ATLANTA -- The Louisiana Legislature this week approved placing the state's struggling charity hospital system under a health authority that would be authorized to sell about $300 million of revenue bonds for badly needed upkeep.

The bill, expected to be signed Mondays by Gov. Buddy Roemer, removes the decrepit system of nine charity hospitals from the state's Department of Health and Hospitals and transfers control to local boards operating under the Louisiana Health Care Authority. Each of the boards will develop policy and annual operating budgets of the individual hospitals.

This bill is "very important to the state and to the taxpayers and to the people too poor to be sick," Gov. Roemer said. "Plus, if we don't do this system right we'll lose economic development in New Orleans and Alexandria and Baton Rouge that we need." Peyton Smith, a spokesman for Gov. Roemer, said the governor would sign the bill in a special ceremony on Monday.

The authority was set up by the Legislature last year, however, its functions were not specified until passage of the bll on Monday.

According to the version of the bill, the authority can "issue and sell bonds, notes, or other evidences of indebtedness in one or more series to fund the cost of equipping, renovating, replacing, improving and/or constructing medical centers and improvements and facilities related thereto."

However, debt service on bonds is limited to $8.5 million per fiscal year for equipment purchases and $30 million for renovation and construction -- allowing for total issuance of about $300 million of 30-year debt at today's interest rates.

Debt service, which is not backed by the state's general obligation pledge, is "payable from fees, rates, rentals, charges or grants received by the authority or other receipts, income or revenue sources."

Nine at-large members are appointed by the governor subject to Senate approval, but once the board is constituted, it has the ability to independently set policy, funding, and sell bonds for the charity hospital system.

In particular, state officials hope the authority can spearhead revitalization of the Medical Center of Louisiana at New Orleans -- the largest hospital in the system -- and two other major facilities, one in Alexandria and the other in Baton Rouge.

The legislation also contains a provision to let the state negotiate with any experienced nonprofit organization "for the construction, leasing, and management of one of nine facilities." According to a legislative staffer, this would allow the authority to find a contractor to manage or rebuild the huge 52-year-old facility in New Orleans.

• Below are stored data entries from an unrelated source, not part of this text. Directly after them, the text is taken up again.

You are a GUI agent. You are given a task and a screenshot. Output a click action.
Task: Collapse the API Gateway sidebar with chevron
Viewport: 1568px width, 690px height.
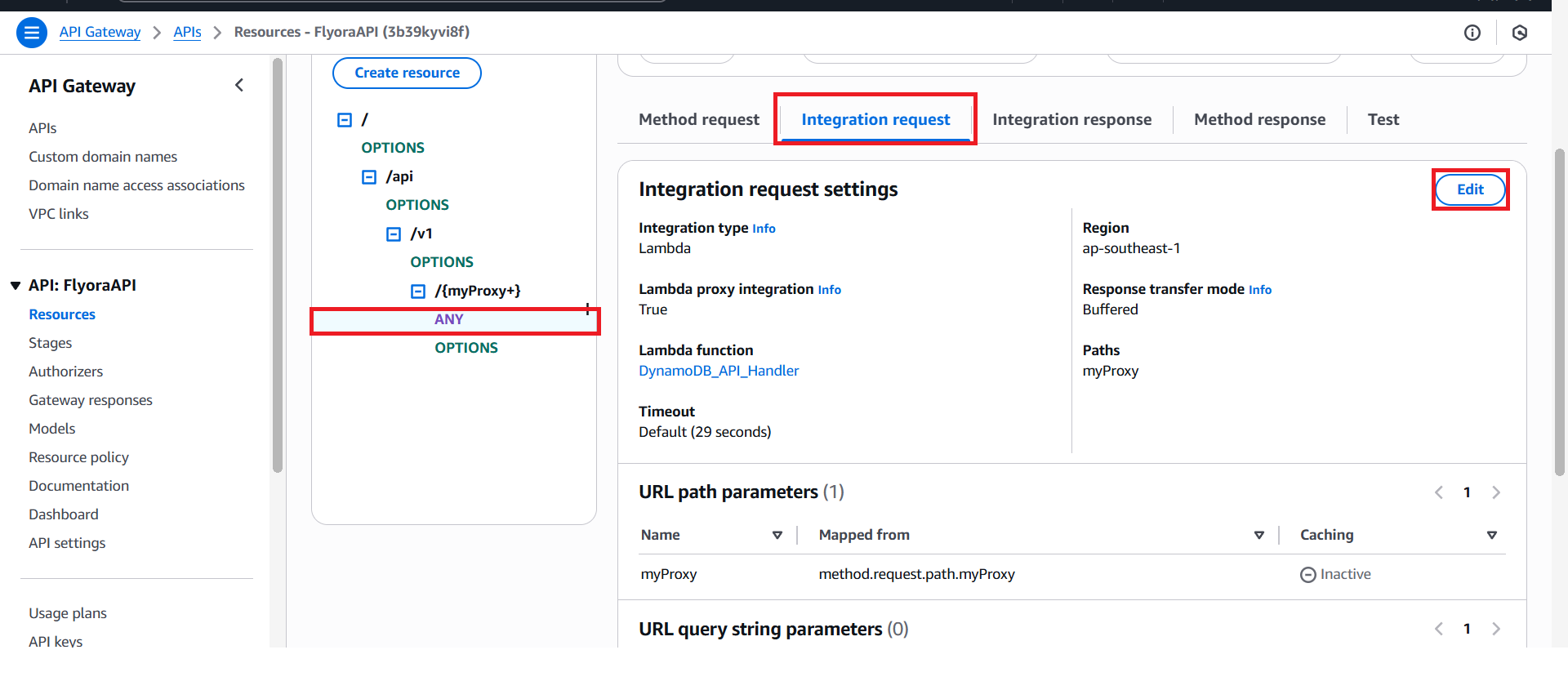click(x=239, y=86)
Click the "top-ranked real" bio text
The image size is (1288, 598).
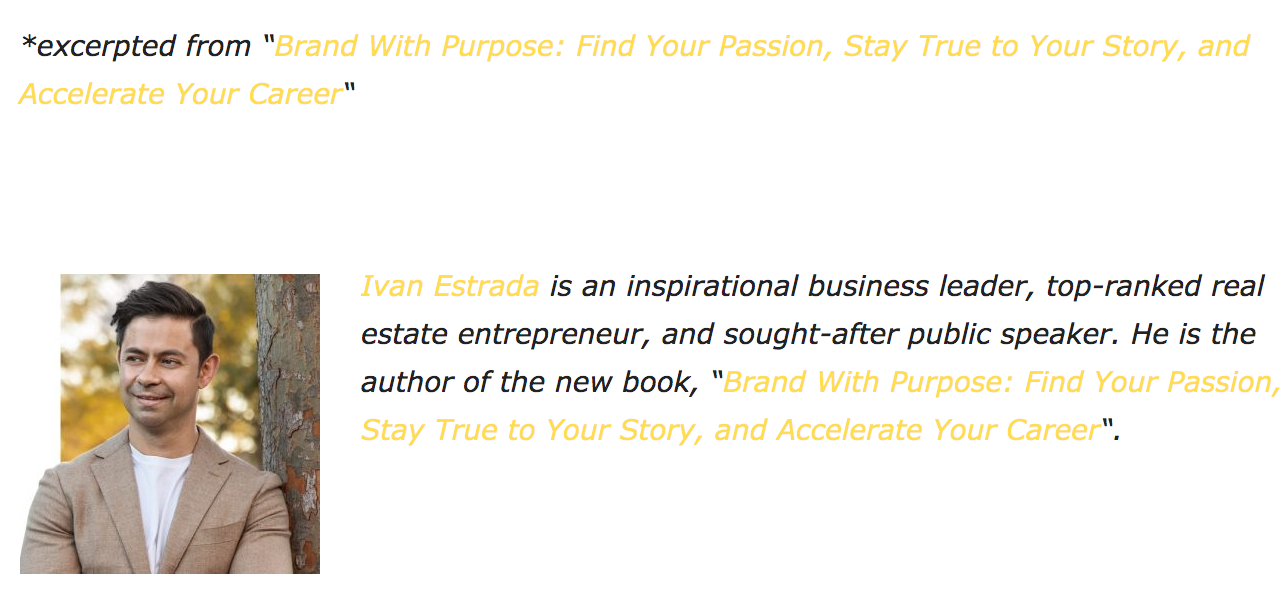(1155, 287)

A replacement structure, which could be financed with tax-exempts, could cost as much as $200 million.

A last-minute filibsuter failed to block a 22-to-16 vote of approval for the bill Monday. Meanwhile, the Louisiana Legislature continued to work toward a budget even as the new fiscal year began the same day. Under state law, Louisiana can proceed without a budget insofar as it has cash resources. Constitutionally, the Legislature must be finished by July 8, with first payment due June 12.